Levente Buttyan was born in 1970 in Salgotarjan, Hungary. He received the M.Sc. degree in Computer Science from the Budapest University of Technology and Economics (BME) in 1995, and earned the Ph.D. degree from the Swiss Federal Institute of Technology -- Lausanne (EPFL) in 2002. From 1997 to 2002, Levente Buttyan worked in the group of Prof. Jean-Pierre Hubaux in the Laboratory of Computer Communications and Applications at EPFL. In 2003, he joined the Department of Telecommunications at BME, where he currently holds a position as an Associate Professor and works in the Laboratory of Cryptography and Systems Security (CrySyS). His research interests are in the design and analysis of security protocols for wired and wireless networks, including wireless sensor networks (WSN), vehicular networks (VANET), and delay tolerant networks (DTN).

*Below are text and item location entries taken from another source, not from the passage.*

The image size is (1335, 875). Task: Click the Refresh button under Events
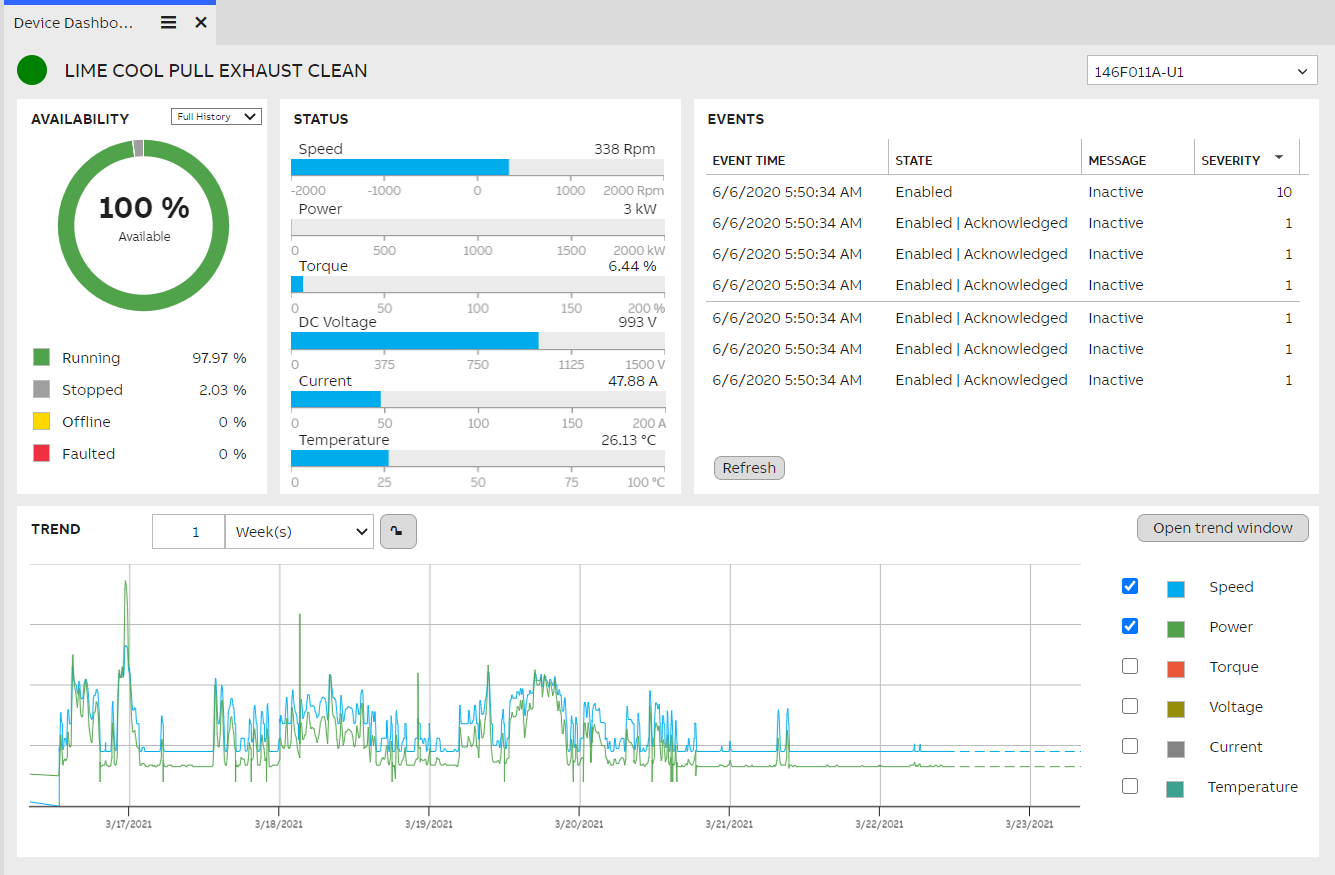748,467
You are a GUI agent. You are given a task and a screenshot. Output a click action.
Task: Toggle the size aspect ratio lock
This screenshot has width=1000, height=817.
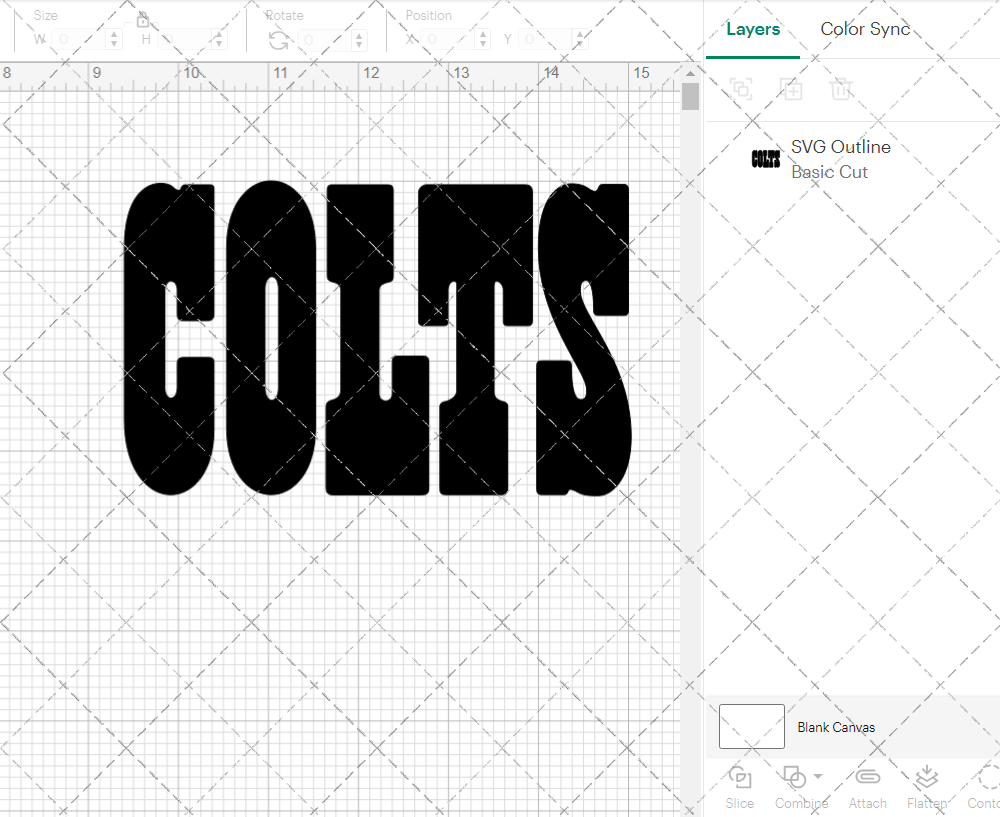pos(143,18)
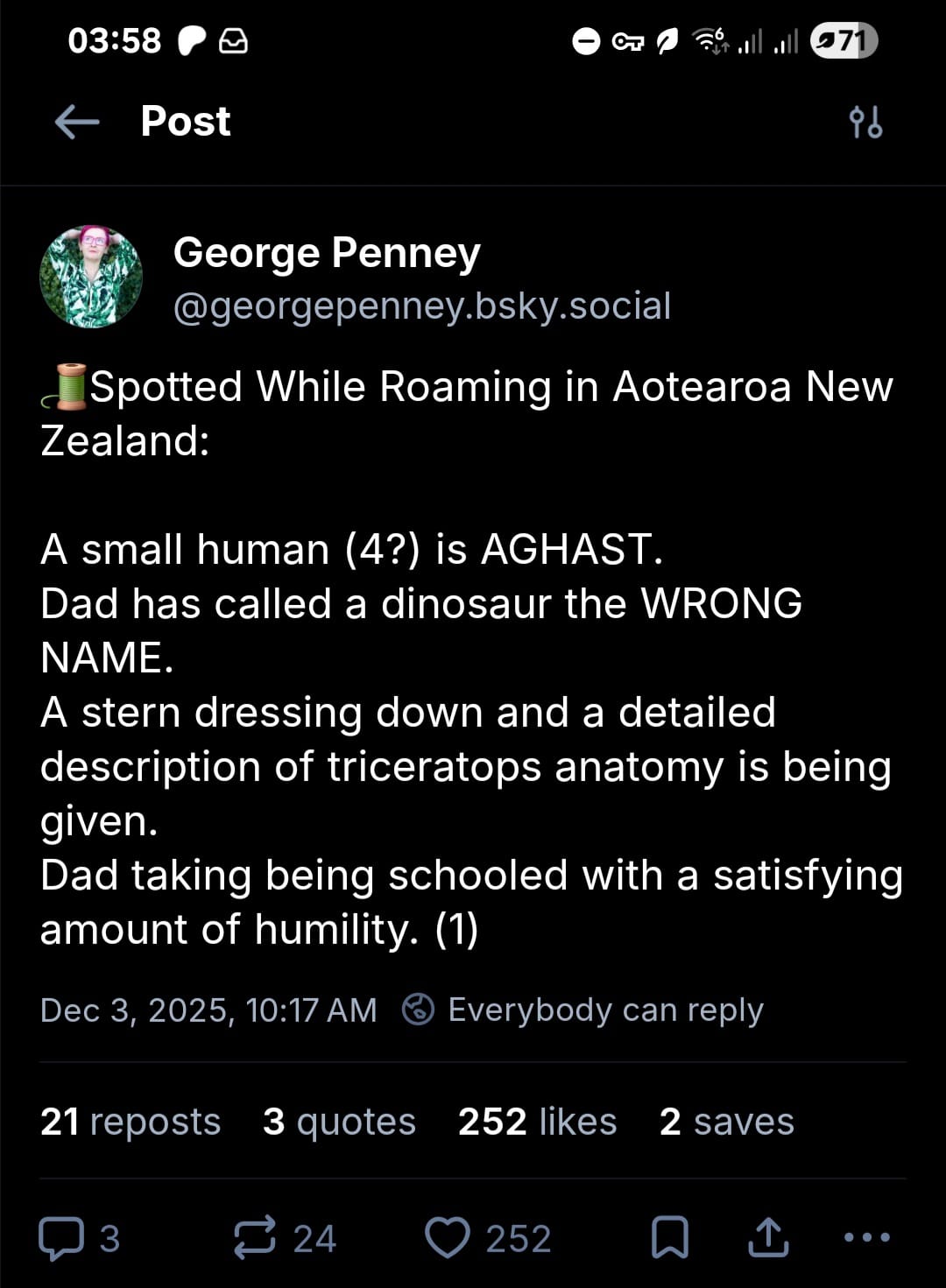
Task: Tap the VPN key status icon
Action: point(627,41)
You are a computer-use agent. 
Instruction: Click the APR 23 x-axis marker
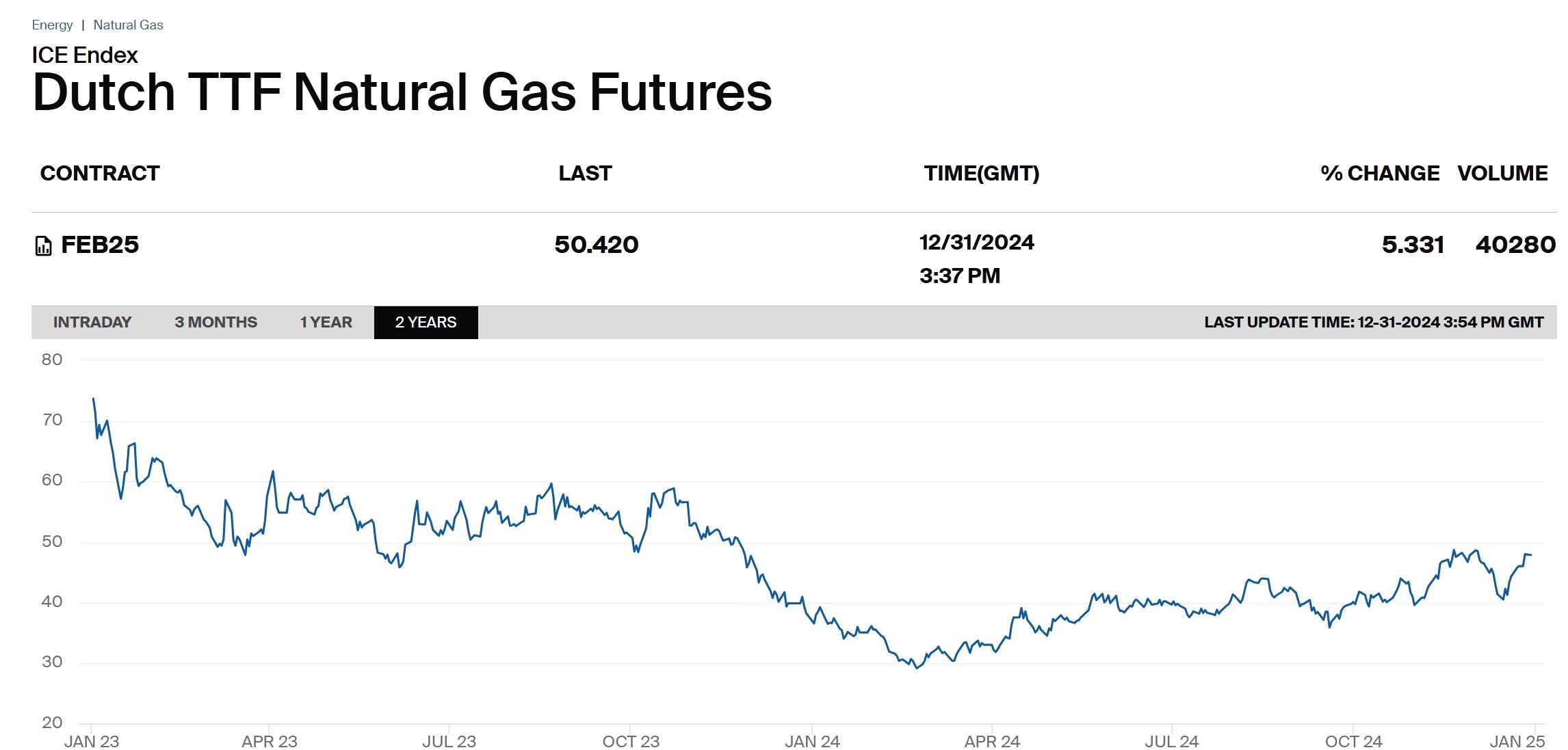pyautogui.click(x=270, y=741)
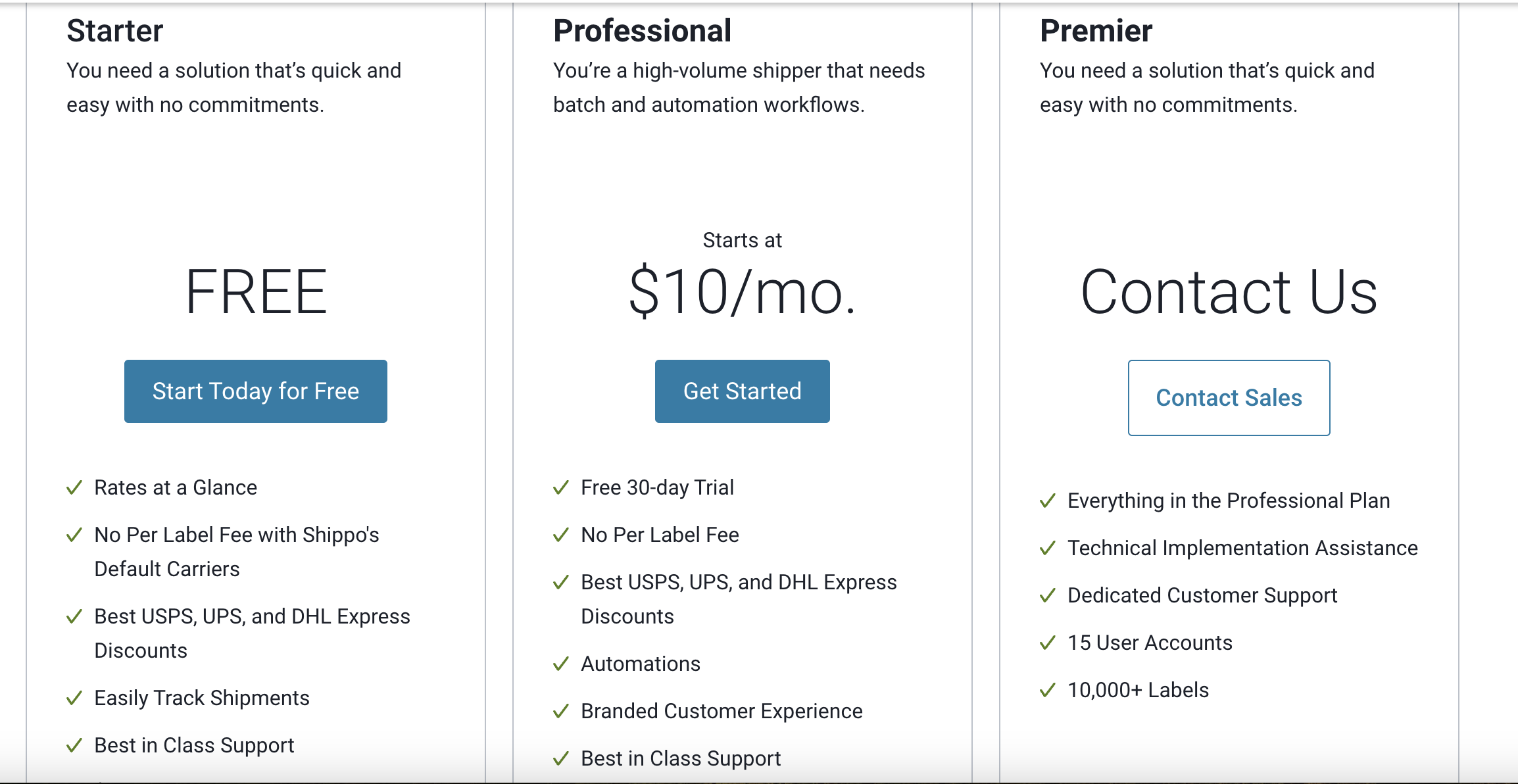Click the checkmark beside Branded Customer Experience
The height and width of the screenshot is (784, 1518).
[x=560, y=711]
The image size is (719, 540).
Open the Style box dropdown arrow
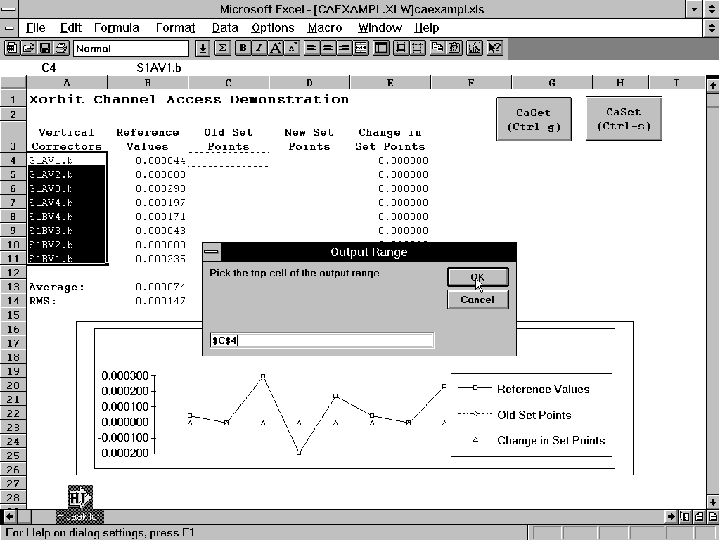coord(202,48)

Jean-Pierre Hubaux joined the faculty of EPFL in 1990. His research activity is focused on wireless networks, with a special interest in security and cooperation issues. In 1991, he designed the new curriculum in communication systems. He was promoted to full professor in 1996. In 1999, he defined some of the main ideas of the National Competence Center in Research named "Mobile Information and Communication Systems" (NCCR/MICS); this center (still very active nowadays) is often nicknamed "the Terminodes project". In 2003, he identified the security of vehicular networks as one of the main research challenges for real-world mobile ad hoc networks. In 2007, he completed a graduate textbook entitled "Security and Cooperation in Wireless Networks", with Levente Buttyan. He is the chairman of the steering committees of ACM Mobihoc and of ACM WiSec. He is a member of the Federal Communications Commission (ComCom), the "Swiss FCC". He held visiting positions at the IBM T.J. Watson Research Center and at the University of California at Berkeley.